START Study text

Dakim was released from prison in mid-April. Even surrounded by the family that he sorely missed, he finds he has to consciously shake the lingering effects of solitary. He has to force himself to leave his room to join his family. “That comes from being locked in solitary so many times,” he said.
Within the past two years, eight other states have introduced similar bills limiting time in solitary for no more than 15 days, the limit recommended by the United Nations’ Mandela Rules for the treatment of incarcerated people. In nearly all of them, advocates have been pushing—and unions representing prison officers have often been pushing back.
But that wasn’t the case in Maryland, which makes the bill’s failure to pass even more disappointing to advocates, family members, and those in the state’s prisons.
“We’ve won the moral argument on solitary—that there is solitary confinement and that solitary is bad,” Jessica Sandoval, director of Unlock the Box, a national advocacy campaign to end solitary confinement in the U.S, told Solitary Watch and The Nation. But the second part of advocates’ fight—to create the political will for change—is still in flux, she said.

END Study text
START Data listing

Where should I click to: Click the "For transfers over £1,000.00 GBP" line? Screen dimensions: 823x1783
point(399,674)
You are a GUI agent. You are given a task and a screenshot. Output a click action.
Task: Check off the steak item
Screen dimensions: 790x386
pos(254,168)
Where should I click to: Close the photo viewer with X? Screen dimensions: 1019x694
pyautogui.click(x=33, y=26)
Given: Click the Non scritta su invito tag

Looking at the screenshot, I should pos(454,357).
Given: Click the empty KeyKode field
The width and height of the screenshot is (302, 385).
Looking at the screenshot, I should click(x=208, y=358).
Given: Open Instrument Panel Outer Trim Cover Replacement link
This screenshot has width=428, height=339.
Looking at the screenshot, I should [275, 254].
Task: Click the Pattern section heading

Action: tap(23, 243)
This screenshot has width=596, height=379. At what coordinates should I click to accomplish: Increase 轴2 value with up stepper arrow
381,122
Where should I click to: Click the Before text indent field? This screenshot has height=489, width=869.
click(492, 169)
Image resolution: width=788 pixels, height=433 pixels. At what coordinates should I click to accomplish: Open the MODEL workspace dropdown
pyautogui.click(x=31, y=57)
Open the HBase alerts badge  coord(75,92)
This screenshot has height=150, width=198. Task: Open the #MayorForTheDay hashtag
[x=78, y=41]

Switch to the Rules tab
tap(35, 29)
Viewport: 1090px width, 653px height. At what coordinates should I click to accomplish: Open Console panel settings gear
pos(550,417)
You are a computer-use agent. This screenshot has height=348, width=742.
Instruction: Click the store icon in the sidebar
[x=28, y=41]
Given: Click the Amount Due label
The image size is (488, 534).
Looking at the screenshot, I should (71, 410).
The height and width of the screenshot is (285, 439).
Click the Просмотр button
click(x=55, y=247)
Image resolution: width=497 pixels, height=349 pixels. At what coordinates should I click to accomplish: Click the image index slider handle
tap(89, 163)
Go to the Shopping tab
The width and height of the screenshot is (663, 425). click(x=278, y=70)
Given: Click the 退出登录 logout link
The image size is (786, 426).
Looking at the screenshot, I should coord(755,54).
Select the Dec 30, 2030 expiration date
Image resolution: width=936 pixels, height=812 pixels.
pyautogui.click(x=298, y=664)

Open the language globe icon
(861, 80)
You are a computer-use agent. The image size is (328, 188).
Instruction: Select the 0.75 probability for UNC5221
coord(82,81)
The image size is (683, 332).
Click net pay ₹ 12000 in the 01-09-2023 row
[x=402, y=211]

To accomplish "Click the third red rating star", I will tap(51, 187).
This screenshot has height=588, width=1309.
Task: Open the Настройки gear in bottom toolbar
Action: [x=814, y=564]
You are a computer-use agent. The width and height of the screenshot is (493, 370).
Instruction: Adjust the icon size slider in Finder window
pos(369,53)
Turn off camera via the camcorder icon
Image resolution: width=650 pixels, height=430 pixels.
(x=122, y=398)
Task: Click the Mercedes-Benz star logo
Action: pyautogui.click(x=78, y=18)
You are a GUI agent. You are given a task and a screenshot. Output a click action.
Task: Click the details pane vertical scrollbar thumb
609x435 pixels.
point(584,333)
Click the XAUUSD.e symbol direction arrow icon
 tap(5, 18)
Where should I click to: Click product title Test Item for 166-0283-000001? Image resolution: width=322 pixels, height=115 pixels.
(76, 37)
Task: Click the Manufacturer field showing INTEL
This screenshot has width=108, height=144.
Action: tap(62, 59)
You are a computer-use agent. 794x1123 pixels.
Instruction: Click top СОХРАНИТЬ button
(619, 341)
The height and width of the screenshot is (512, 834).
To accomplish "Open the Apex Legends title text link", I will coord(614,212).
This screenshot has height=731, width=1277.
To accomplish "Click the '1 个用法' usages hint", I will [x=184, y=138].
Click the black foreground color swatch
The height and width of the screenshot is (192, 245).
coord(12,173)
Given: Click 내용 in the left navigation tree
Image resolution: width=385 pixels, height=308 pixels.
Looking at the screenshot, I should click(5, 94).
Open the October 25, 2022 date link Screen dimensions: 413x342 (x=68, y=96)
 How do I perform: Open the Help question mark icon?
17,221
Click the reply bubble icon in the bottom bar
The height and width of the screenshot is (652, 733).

END Data listing

- [Task requirements]:
a: Reproduce word for word the part of the solitary confinement text that opens with the words containing "But that wasn’t" and closes with "flux, she said.".
b: Answer these questions from the solitary confinement text:
(i) When was Dakim released from prison?
(ii) How many other states have introduced similar bills within the past two years?
(iii) What organization does Jessica Sandoval direct?

- [Responses by task]:
a:
But that wasn’t the case in Maryland, which makes the bill’s failure to pass even more disappointing to advocates, family members, and those in the state’s prisons.
“We’ve won the moral argument on solitary—that there is solitary confinement and that solitary is bad,” Jessica Sandoval, director of Unlock the Box, a national advocacy campaign to end solitary confinement in the U.S, told Solitary Watch and The Nation. But the second part of advocates’ fight—to create the political will for change—is still in flux, she said.

b:
(i) In mid-April.
(ii) Eight.
(iii) Unlock the Box, a national advocacy campaign to end solitary confinement in the U.S.